[gmx-developers] 2018-beta1: Performance of membrane simulations
Magnus Lundborg
magnus.lundborg at scilifelab.se
Fri Dec 1 22:54:19 CET 2017
Hi,
I'm running simulations with the CHARMM forcefield, which also uses UB and
experienced similar things. Apparently the flops count in the first table
is not the actual time for the calculations, if I understood the
explanations correctly. So it's the Force row in the second table that's
bonded forces (with long range and PME on GPU). So I tried making a SIMD
version of UB (only standard angles are SIMD optimised) and got almost a
50% performance gain. Making also bonds using SIMD only have an additional
1 or 2%. My patch is just a draft as it's not clear what future SIMD
functions should look like, but ill share it with you so that you can try
it. However, it won't be in the next release, I guess.
Cheers,
Magnus
Den 1 dec. 2017 22:34 skrev "Jochen Hub" <jhub at gwdg.de>:
Dear developers,
I started a thread in the user list yesterday (and Szilard already gave a
quick answer) but I felt this point is relevant for the developers list.

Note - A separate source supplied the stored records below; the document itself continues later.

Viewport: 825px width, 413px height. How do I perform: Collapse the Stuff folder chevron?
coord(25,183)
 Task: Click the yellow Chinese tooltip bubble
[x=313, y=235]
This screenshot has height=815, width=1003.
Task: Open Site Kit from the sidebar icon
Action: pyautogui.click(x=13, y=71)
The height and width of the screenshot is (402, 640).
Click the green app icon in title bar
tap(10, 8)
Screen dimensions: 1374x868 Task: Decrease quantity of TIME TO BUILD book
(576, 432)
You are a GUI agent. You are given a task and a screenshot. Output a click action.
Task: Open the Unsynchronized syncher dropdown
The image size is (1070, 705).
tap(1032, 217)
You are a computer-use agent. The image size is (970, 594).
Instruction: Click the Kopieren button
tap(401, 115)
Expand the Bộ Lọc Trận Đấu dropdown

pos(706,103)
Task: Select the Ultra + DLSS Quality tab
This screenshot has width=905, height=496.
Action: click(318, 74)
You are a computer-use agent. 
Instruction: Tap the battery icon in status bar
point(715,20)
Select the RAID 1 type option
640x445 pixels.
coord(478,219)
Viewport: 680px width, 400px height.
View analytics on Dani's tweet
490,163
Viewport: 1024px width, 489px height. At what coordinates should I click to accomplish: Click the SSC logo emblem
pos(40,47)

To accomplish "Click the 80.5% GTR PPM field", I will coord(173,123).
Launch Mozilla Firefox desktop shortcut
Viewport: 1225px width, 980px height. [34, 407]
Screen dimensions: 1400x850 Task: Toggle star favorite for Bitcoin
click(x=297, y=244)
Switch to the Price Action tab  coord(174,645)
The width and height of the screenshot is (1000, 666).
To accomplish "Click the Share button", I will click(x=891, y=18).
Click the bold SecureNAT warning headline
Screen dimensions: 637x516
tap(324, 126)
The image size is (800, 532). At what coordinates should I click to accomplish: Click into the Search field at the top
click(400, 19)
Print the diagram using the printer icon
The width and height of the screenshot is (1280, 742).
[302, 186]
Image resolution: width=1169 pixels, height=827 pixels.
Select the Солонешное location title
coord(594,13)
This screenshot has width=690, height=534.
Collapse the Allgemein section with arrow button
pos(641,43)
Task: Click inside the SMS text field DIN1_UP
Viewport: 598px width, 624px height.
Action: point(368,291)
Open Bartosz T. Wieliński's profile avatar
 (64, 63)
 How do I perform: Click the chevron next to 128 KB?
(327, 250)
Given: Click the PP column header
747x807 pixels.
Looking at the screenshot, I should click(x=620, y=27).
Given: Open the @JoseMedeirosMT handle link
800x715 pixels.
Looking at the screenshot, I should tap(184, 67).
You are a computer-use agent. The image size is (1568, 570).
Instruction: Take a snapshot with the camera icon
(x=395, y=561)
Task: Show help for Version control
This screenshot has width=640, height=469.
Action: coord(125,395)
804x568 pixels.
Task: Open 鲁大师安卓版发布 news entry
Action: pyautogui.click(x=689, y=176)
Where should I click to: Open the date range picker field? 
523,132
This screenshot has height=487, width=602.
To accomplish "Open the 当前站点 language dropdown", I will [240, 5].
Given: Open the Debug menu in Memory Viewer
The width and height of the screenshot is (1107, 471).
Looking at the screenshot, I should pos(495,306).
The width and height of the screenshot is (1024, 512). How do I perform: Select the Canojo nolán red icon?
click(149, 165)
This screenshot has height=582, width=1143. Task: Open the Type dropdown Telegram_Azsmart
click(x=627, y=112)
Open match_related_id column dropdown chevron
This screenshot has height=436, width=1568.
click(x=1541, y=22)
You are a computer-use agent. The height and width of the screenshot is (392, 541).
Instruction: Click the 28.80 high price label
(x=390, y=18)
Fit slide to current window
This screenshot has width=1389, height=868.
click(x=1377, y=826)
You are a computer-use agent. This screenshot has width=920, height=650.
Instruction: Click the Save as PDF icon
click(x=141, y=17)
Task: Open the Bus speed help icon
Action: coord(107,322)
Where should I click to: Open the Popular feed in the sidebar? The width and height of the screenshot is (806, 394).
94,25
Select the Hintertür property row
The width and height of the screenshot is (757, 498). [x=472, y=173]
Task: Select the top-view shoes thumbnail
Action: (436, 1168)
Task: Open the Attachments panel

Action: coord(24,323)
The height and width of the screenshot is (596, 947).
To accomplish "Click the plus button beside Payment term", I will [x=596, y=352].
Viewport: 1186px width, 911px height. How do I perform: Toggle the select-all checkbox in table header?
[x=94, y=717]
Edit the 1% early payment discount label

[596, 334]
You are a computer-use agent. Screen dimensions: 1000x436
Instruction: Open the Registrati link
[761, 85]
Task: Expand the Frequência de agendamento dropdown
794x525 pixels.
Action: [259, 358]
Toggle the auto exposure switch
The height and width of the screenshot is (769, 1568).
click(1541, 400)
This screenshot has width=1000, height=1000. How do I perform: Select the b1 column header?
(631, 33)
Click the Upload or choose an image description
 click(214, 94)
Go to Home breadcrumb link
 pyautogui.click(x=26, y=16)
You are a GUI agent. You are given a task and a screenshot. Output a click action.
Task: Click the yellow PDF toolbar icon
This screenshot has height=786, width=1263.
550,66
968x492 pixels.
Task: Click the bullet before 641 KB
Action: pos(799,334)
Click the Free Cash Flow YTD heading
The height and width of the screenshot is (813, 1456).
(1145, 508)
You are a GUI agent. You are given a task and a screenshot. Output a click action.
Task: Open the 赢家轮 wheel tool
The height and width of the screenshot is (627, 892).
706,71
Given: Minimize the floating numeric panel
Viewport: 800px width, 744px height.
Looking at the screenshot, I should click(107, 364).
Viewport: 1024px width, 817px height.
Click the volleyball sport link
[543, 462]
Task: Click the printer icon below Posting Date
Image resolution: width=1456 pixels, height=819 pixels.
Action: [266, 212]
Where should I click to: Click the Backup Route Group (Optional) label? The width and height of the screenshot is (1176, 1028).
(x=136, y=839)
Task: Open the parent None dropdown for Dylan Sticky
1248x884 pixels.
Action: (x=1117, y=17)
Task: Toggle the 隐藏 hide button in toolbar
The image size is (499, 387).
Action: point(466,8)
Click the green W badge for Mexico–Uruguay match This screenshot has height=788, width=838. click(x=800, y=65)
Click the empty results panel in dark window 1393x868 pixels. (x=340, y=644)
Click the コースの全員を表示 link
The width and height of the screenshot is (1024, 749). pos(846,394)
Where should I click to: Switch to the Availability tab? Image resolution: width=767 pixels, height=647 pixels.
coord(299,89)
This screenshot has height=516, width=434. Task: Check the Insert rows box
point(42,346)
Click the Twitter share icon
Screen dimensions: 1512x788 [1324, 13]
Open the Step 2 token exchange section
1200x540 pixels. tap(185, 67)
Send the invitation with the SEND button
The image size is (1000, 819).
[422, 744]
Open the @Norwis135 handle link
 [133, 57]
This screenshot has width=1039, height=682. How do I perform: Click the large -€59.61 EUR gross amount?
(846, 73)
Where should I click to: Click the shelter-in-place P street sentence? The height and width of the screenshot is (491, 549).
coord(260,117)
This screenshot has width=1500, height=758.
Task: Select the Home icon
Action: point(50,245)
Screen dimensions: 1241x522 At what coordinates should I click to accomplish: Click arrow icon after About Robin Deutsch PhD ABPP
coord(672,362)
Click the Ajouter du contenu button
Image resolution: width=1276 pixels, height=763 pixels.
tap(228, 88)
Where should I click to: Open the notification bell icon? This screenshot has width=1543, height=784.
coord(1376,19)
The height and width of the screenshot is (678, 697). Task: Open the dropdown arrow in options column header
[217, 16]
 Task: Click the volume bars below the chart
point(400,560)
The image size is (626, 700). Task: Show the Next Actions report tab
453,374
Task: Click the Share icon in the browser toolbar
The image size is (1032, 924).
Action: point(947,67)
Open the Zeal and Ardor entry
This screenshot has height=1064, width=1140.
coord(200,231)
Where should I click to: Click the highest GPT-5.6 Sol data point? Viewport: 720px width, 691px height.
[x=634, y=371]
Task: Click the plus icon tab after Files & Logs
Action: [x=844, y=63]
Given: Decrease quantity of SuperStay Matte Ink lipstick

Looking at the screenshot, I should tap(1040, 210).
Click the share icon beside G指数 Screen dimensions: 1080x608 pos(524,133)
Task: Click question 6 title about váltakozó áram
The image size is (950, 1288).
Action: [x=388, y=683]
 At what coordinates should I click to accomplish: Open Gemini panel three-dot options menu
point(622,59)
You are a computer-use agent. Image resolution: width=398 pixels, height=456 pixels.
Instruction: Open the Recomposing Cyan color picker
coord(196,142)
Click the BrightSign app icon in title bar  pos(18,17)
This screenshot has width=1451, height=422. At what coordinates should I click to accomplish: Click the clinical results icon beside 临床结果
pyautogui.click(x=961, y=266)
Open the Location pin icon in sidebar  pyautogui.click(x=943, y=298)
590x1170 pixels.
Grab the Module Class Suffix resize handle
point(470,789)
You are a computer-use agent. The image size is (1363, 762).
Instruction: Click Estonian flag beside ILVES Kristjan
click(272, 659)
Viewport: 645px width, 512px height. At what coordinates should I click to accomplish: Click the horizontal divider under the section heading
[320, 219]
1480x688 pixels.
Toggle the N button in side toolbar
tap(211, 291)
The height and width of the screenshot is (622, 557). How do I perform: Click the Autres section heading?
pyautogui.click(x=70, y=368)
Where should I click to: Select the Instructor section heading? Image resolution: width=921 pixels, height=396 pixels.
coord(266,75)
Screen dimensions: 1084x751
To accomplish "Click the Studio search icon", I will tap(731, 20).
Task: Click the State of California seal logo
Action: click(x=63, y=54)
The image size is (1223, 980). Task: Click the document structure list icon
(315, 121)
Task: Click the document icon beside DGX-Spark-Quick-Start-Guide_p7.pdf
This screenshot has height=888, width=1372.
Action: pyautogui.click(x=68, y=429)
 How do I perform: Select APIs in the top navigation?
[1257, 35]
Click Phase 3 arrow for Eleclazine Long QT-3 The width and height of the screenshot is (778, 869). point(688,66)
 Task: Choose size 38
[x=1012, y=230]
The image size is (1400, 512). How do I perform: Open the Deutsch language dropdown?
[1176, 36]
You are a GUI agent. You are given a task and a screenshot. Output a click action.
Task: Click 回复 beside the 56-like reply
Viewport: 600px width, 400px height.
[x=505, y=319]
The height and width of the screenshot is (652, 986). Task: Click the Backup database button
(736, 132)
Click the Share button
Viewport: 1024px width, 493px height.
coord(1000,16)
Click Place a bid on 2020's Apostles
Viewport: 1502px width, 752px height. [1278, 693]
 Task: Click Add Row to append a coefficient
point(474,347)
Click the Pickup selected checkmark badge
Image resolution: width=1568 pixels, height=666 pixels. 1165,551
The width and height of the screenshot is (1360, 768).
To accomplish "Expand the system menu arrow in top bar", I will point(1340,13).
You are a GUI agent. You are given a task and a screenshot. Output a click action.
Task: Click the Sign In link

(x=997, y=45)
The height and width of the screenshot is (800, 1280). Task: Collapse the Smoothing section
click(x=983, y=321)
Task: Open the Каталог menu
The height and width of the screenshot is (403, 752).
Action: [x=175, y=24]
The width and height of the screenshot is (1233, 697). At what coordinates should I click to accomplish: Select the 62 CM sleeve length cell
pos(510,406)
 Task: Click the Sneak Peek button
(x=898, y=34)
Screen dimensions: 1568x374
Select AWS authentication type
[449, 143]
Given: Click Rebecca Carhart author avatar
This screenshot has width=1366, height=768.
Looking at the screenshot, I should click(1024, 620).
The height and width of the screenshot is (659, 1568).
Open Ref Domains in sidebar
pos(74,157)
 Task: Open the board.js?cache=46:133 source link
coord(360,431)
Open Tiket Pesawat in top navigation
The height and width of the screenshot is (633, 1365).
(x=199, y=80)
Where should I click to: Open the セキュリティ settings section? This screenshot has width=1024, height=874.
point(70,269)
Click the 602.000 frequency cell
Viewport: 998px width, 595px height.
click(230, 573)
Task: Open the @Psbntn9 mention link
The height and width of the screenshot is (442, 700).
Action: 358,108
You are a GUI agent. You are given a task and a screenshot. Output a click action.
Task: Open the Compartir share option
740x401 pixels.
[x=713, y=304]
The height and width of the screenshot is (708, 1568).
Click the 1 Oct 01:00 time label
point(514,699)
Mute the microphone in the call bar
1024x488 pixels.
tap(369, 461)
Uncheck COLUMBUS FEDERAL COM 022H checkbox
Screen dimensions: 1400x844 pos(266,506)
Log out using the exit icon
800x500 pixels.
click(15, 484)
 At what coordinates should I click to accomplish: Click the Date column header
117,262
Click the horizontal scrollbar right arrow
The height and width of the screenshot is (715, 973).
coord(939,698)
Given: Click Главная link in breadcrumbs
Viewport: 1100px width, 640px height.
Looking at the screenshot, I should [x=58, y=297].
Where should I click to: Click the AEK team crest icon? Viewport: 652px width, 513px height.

We did some benchmarks with the 2018-beta1 with PME on the GPU - overall
fantastic (!!) - we just don't understand the performance of lipid membrane
simulations (Slipids or Charmm36, with UB potentials). They contain roughly
50% lipid, 50% water atoms. Please see here:
http://cmb.bio.uni-goettingen.de/bench.pdf
As you see in the linked PDF, the Slipid simulations are limited by the CPU
up to 10 (!) quite strong Xeon cores, when using a GTX 1080. Szilard
pointed out that is is probably due to bonded UB interactions - however,
they make only 0.2% of the Flops, see the log output pasted below, for
ntomp=4 or 10 (for 128 Slipids system with 1nm cutoff). The Flops-Summary
is nearly the same for ntomp=4 or 10, so only the ntomp=4 is shown below.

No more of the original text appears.